As first reported by Polly Campbell, Jean Robert de Cavel has filed suit against his former business partner, Martin Wade. (The defendants are actually several limited liability corporations, each of which operated a separate de Cavel/Wade restaurant.)
De Cavel is represented by Vorys, Sater, Seymour & Pease. I believe that Wade is represented by Taft, Stettinius & Hollister. The case, filed in Hamilton County Common Pleas court, has been transferred to the recently-created commercial docket.
Jean-Robert seeks an injunction prohibiting Wade from taking any action (including public statements) seeking to use a non-compete agreement to keep Jean-Robert from opening his new restaurant. It appears from the filings that Jean-Robert agrees that there was a non-compete agreement, but that it has expired.
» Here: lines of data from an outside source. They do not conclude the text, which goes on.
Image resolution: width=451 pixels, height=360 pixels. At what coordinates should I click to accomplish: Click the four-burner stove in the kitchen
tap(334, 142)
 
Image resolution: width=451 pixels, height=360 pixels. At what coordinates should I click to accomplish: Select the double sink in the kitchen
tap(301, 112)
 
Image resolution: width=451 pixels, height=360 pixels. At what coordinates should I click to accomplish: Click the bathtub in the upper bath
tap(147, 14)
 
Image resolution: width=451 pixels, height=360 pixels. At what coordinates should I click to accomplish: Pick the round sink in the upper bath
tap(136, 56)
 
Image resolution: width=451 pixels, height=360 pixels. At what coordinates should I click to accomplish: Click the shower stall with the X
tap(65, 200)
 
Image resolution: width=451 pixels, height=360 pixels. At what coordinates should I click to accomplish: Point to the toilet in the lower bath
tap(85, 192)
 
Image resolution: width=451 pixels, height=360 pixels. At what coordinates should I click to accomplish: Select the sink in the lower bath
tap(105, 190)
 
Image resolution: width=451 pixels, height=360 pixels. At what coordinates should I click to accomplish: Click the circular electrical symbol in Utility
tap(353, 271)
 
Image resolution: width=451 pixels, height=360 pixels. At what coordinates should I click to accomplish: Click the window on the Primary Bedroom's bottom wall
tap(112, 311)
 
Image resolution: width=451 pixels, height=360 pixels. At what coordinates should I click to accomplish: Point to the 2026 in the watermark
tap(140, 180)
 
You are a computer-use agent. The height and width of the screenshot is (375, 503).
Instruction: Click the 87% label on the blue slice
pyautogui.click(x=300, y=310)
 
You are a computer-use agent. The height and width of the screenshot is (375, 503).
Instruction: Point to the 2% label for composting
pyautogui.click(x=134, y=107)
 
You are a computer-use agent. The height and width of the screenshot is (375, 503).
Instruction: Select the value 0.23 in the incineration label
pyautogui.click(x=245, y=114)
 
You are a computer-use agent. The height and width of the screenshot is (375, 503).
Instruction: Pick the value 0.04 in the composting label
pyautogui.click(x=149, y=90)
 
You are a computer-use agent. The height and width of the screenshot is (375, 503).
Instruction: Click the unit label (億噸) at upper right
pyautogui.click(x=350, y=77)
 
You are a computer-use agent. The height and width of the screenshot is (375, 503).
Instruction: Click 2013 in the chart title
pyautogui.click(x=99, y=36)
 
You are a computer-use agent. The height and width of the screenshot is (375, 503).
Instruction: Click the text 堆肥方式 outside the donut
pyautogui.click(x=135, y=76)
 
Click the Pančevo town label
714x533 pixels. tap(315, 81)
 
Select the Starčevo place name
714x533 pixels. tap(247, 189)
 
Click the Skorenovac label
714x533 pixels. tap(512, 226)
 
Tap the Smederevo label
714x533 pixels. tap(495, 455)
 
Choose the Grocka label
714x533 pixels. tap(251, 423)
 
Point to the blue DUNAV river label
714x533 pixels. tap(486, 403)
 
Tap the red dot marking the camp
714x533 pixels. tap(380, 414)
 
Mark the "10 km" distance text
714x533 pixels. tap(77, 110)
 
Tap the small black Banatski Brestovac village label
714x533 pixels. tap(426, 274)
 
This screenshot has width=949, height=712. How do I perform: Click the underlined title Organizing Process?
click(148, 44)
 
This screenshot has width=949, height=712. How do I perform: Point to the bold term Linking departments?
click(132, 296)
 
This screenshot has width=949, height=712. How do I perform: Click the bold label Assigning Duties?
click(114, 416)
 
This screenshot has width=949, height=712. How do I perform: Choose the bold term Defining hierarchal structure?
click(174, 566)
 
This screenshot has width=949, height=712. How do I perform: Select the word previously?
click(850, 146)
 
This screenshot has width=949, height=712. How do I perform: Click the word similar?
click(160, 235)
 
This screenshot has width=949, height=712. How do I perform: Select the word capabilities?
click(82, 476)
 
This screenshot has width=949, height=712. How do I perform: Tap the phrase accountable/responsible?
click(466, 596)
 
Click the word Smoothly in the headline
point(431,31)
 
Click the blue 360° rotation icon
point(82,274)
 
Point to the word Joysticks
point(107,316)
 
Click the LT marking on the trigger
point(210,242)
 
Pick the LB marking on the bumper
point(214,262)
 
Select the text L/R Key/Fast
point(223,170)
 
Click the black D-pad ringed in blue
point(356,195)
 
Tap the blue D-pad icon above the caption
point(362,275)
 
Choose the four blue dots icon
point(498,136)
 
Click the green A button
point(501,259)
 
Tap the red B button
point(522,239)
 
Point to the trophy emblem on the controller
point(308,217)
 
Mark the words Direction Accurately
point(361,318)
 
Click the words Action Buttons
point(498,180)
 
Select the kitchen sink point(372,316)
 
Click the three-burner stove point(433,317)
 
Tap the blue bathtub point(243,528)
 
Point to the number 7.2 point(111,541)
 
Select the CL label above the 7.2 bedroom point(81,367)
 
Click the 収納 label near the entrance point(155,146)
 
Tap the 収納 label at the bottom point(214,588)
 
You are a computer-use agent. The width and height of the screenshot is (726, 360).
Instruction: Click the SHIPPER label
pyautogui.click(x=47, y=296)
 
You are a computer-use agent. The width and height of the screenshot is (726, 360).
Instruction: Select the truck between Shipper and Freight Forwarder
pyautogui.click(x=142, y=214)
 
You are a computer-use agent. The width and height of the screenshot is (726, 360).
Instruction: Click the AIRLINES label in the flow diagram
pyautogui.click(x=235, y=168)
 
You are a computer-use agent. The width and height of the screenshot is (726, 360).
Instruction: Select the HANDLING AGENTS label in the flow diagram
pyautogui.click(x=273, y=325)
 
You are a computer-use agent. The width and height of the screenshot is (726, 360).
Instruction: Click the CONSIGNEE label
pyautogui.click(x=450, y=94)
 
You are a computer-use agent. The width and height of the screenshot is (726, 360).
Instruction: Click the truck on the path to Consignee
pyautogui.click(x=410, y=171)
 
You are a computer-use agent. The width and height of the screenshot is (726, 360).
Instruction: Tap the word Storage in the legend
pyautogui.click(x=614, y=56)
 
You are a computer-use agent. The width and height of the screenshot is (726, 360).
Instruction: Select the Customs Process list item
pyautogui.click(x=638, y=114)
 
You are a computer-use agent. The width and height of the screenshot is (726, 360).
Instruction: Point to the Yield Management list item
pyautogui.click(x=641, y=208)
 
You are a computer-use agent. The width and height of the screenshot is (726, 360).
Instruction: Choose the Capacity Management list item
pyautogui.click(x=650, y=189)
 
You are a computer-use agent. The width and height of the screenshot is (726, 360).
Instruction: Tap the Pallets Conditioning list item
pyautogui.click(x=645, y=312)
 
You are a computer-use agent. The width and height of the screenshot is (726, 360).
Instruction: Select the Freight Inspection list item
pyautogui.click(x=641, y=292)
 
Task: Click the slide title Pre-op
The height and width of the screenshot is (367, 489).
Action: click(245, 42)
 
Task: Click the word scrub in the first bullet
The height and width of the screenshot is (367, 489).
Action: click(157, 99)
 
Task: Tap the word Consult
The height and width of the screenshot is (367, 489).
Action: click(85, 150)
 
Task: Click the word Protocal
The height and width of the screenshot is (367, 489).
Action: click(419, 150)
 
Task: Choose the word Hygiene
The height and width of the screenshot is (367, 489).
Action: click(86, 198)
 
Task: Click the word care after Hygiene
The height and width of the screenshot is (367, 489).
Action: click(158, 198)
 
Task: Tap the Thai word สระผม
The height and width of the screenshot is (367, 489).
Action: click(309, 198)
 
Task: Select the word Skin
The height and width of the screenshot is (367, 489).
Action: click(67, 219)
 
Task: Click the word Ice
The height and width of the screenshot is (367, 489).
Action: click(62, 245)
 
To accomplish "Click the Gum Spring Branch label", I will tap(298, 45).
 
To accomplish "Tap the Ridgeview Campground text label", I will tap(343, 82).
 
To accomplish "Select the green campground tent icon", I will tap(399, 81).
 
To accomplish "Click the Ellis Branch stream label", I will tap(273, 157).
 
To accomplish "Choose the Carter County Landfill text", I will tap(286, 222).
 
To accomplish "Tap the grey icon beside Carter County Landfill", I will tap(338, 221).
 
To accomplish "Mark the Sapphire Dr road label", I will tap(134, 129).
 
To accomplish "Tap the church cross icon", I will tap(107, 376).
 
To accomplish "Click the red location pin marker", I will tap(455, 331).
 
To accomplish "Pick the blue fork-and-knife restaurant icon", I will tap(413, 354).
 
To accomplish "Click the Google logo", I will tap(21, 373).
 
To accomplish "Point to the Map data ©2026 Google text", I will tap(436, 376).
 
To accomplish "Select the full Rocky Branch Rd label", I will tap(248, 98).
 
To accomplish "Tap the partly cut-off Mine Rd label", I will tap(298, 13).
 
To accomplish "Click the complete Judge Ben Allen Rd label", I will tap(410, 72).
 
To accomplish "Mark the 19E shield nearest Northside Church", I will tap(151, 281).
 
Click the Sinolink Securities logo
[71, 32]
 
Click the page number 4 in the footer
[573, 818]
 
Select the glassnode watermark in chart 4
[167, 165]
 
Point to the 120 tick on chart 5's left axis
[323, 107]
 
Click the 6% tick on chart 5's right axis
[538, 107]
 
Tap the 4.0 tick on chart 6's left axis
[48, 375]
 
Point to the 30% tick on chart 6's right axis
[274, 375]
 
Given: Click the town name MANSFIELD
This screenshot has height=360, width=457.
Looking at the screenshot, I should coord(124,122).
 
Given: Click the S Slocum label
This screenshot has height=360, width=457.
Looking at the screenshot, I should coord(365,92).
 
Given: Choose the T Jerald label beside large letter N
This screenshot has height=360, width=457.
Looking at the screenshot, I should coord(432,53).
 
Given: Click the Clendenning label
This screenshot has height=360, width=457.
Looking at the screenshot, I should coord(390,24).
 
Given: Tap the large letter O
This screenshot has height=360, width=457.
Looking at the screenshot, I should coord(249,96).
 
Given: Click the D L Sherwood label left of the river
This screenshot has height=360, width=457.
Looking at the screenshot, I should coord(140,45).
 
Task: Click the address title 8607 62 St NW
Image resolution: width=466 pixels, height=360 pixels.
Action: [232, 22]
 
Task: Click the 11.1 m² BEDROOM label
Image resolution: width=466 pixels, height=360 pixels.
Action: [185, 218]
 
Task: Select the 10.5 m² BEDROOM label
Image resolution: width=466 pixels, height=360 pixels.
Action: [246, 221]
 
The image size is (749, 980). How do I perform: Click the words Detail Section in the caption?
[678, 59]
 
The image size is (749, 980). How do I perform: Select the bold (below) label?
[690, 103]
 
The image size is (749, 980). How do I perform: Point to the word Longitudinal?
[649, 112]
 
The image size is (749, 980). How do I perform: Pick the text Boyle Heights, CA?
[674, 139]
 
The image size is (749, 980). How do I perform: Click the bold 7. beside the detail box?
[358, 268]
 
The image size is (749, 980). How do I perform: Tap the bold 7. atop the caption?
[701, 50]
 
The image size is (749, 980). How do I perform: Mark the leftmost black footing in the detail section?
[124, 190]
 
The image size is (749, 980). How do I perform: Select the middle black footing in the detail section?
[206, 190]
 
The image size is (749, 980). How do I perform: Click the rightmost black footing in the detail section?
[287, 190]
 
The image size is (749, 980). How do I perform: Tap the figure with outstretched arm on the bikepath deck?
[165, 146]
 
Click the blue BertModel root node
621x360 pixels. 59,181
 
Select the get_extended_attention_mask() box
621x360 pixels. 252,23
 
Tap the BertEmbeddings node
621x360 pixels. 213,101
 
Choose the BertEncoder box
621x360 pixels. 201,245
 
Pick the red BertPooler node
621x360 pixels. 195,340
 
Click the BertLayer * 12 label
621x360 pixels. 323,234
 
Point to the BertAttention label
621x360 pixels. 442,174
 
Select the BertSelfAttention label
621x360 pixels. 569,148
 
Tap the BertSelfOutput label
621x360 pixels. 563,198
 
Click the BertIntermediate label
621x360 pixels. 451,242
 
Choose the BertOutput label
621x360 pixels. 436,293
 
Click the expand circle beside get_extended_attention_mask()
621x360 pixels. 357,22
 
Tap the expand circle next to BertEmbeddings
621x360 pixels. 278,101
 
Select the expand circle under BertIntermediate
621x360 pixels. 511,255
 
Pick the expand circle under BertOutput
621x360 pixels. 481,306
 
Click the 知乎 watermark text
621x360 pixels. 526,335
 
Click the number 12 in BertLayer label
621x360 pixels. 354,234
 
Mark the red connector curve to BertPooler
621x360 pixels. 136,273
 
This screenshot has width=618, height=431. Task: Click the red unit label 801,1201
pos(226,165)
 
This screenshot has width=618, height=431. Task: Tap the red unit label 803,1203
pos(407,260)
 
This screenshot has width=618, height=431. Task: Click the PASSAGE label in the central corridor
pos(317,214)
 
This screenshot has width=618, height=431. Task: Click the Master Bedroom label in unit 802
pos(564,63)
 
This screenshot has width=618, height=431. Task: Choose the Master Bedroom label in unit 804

According to his attorneys, the non-compete was in force while Jean-Robert was providing services as a manager to Wade's restaurant group and for one year following the termination of those services. They claim that Wade restructured the group in September 2008 and removed de Cavel as a manager at that time. Wade, of course, has publicly claimed that the non-compete is in force for one year after de Cavel leaves the partnership, which he hasn't done yet.
The language from the non-compete agreement quoted in de Cavel's brief seems to support the chef's legal interpretation. It's not entirely clear the facts are with him though; at least as I read the court documents, there may be an argument that he remained the manager of Pigall's until it closed at the end of February 2008. His attorneys must be planning to argue that "services as a manager" refers to managing the entire group, not just one restaurant in the group. I don't know whether that argument is sustainable. I also don't know whether, apart from the non-compete, de Cavel would have a fiduciary obligation not to compete with an entity in which he is a partner. (For the sake of my own culinary delight, though, I hope that de Cavel's attorneys have the upper hand in both arguments.)
A couple of interesting tidbits from the motion for injunctive relief:
- Jean-Robert says that Wade only began rattling the non-compete sabre when Jean-Robert refused to transfer his 20% interest in the restaurants (and--perhaps most importantly--a liquor license) to the Relish Group.
- In his letter to de Cavel informing him of the then-impending closure of Pigall's, Wade claims to have lost money every year Pigall's was open. Wade wrote, "Fine dining as you know and love, no longer is a profitable business."
- Jean-Robert testifies (via affidavit) that the reason he delayed the opening of his new restaurant at Seventh and Vine is the uncertainty created by Wade's litigation threats. This seems to contradict what Jean-Robert reportedly told Polly Campbell about the delayed opening.
It'll be interesting to see how this all plays out.